Estratto del testo -

Finanza
Il ritorno in banca dei guai di fine anno (e Unicredit ci mette il carico da 90)
A ogni chiusura d’anno riemergono i problemi del sistema bancario che tengono tutti con il fiato sospeso. Quest’anno però varrebbe la pena farsi un esame di coscienza e chiedersi a cosa sono dovuti. Se si facesse realmente questo sforzo, potremmo sperare in un’inversione di tendenza per il Natale 2017. A questo giro, invece, rassegniamoci: avremo un dicembre molto movimentato.
Partiamo prima con le buone notizie.
1. UBI e le tre banche. Il 24 novembre il Supervisory board della BCE dovrebbe deliberare sull’offerta da parte di UBI di Banca delle Marche, BP Etruria e CR Chieti. Almeno questa partita dovrebbe chiudersi. UBI farà un modesto aumento di capitale ed aumenterà le coperture. Dei quasi due miliardi investiti dal fondo tornerà indietro un euro. Quindi altri costi da spesare per tutte le banche del sistema
2. Le altre quattro banche commissariate. Voci non confermate danno come possibile un’acquisizione da parte di Cariparma di CR Cesena, di CR Rimini (per precisione di cronaca, non ancora finita nel fondo) e di CR Ferrara. È possibile, e speriamo che i colloqui in atto si concludano favorevolmente. Il problema sembra essere il prezzo per la CR Cesena, visto che Cariparma vuole imitare UBI.

Dati archiviati -

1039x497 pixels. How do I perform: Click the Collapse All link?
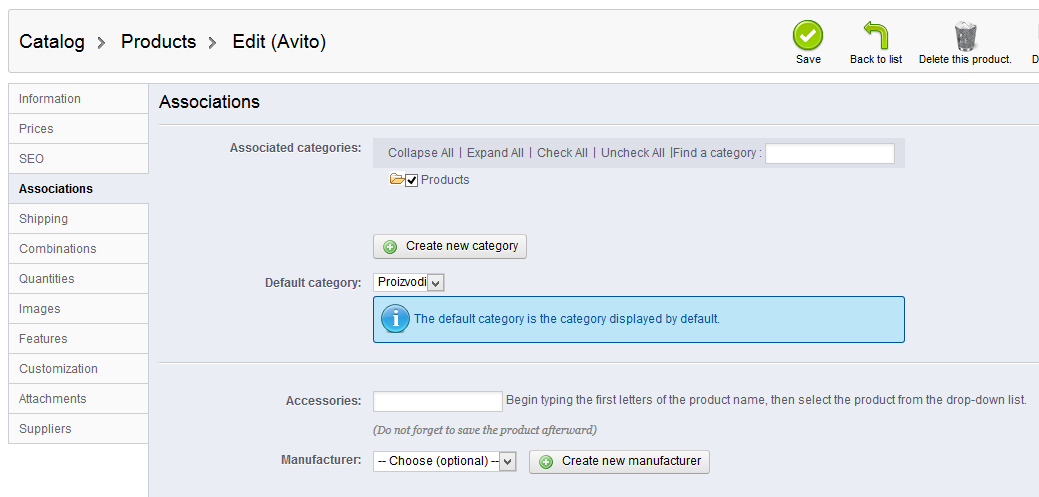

Richieste -
(1) Nel testo sulle banche, quali istituti riguarda l'offerta presentata da UBI?
(2) Riprendi il testo sulle banche proseguendo dopo la sua ultima frase.

Risultati delle richieste -
(1) L'offerta di UBI riguarda Banca delle Marche, BP Etruria e CR Chieti.

(2)
3. CR San Miniato è in attesa di scoprire se il fondo Pve Capital, accompagnato da Vincenzo De Bustis, ha le necessarie risorse finanziarie. De Bustis vuole riprendere il successo di Banca 121 ed in questa avventura vorrebbe affiancarsi anche l’Assicuratrice Milanese di Samorì. La Banca d’Italia, visti i successi fantasmagorici di cui ai punti precedenti, ha capito che forse non è il caso di fare la brutta copia di Atlante con il Fondo interbancario, anche perché lo stesso Atlante non se la passa bene. Le richieste, ancora alte, si sono un po’ calmierate.
Passiamo ora ai guai.
1. Monte dei Paschi di Siena. È stata lanciata l’offerta di scambio sulle obbligazioni, spingendo gli obbligazionisti all’adesione per evitare il bail-in. Si spera nei qatarini (magari il Governo qualche contropartita gliela trova per convincerli) o in qualche altro investitore di rilievo, in modo che generino un effetto traino. Dopo il road show dell’a.d. Marco Morelli, comunque, i fondi vedono più di qualche difficoltà sulla realizzabilità dell’aumento di capitale. Anche a causa dell’aumento di capitale jumbo atteso di Unicredit (che attrae tutti i capitali di chi vuole allocare risorse sull’Italia). Anche a causa del crollo dei titoli bancari in questi giorni.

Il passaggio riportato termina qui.